• Supplied text
On the writing front, I’m afraid I’ve been more involved in RWA activities than in actual writing.  I’ve served as president of the West Houston chapter (that’s a chunk of the To Do list on my computer monitor right there), been a finalist in the Golden Heart contest for the second year in a row, and traveled to the RWA national conference in Anaheim.  I’ve written columns and articles for my chapters’ newsletters.  I’ve done quite a bit of editing/revising/polishing, begun a new novel, and I’m learning to use Scrivener.

So, in short, I always have two or three bookmarks in play, even if I don’t get through the books as fast as I used to.  I’m building my “Internet platform,” but only as fast as I enjoy doing so.  And I’m pretty much always planning, plotting, or writing something.  I hope to continue all of this through 2013.  Maybe I’ll even manage to clean the rest of the house and hire someone to do something about my yard.  And remodel the bathrooms.  Maybe.

Happy New Year 2013

Recent Reading: Old and New

There’s been no pattern to my reading lately–maybe it’s too early in the year for patterns.  Not that I’ve found much time for reading, but I keep trying. 

One night when I found myself staring in semi-panic at the proliferation of unread books in my bedroom, I snatched up something close at hand:  The Chrysalids, by John Wyndham.  First published in 1955, and known in the US as Rebirth, this copy was a replacement for the worn and yellowed 1969 paperback on my shelf.  Wyndham is largely out of print in the US, but his books are available through The Book Depository.

Told in Wyndham’s favorite first-person narrative, The Chrysalids is set in an unspecified future, long after The Tribulation, a mystery to the book’s characters, but clearly a nuclear holocaust of some sort.  In the 1950s that meant radiation and genetic mutation, and the central conflict in the book involves the fanatical efforts of the local leadership to maintain mankind, as well as the animals and crops, in pure form.  David, the protagonist, is a telepath.  He and the handful of others with the same gift appear to be perfectly normal, but in time it becomes clear they are not.  When others reach the same conclusion, the telepaths run for their lives.  Always the philosopher, Wyndham wonders which is more valuable, stability or change, regimentation or chaos?

• Task requirements
**A)** Decide whether each statement agrees with the passage, answering yes or no and quoting the exact words of the passage that settle it: (i) The writer has served as president of the West Houston chapter. (ii) The Chrysalids was first published in 1969. (iii) David, the protagonist of The Chrysalids, is a telepath.
**B)** Retype the part of the passage starting at "Recent Reading: Old" and ending at "The Book Depository.", word for word.

• Collected data
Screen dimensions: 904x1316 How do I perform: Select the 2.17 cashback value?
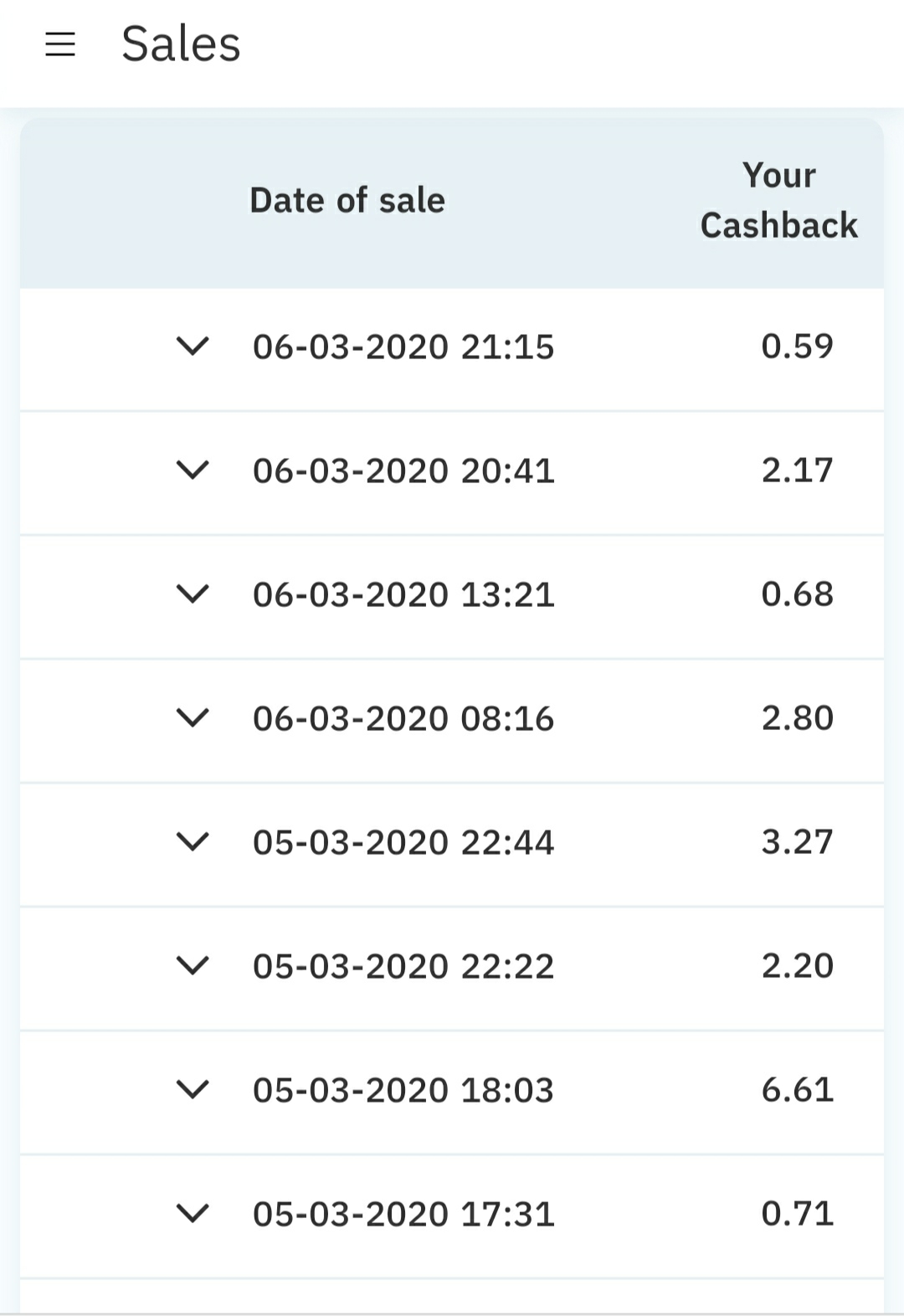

• Results of the exercise
**A)**
(i) Yes: "I’ve served as president of the West Houston chapter"
(ii) No: "First published in 1955"
(iii) Yes: "David, the protagonist, is a telepath."

**B)**
Recent Reading: Old and New

There’s been no pattern to my reading lately–maybe it’s too early in the year for patterns.  Not that I’ve found much time for reading, but I keep trying. 

One night when I found myself staring in semi-panic at the proliferation of unread books in my bedroom, I snatched up something close at hand:  The Chrysalids, by John Wyndham.  First published in 1955, and known in the US as Rebirth, this copy was a replacement for the worn and yellowed 1969 paperback on my shelf.  Wyndham is largely out of print in the US, but his books are available through The Book Depository.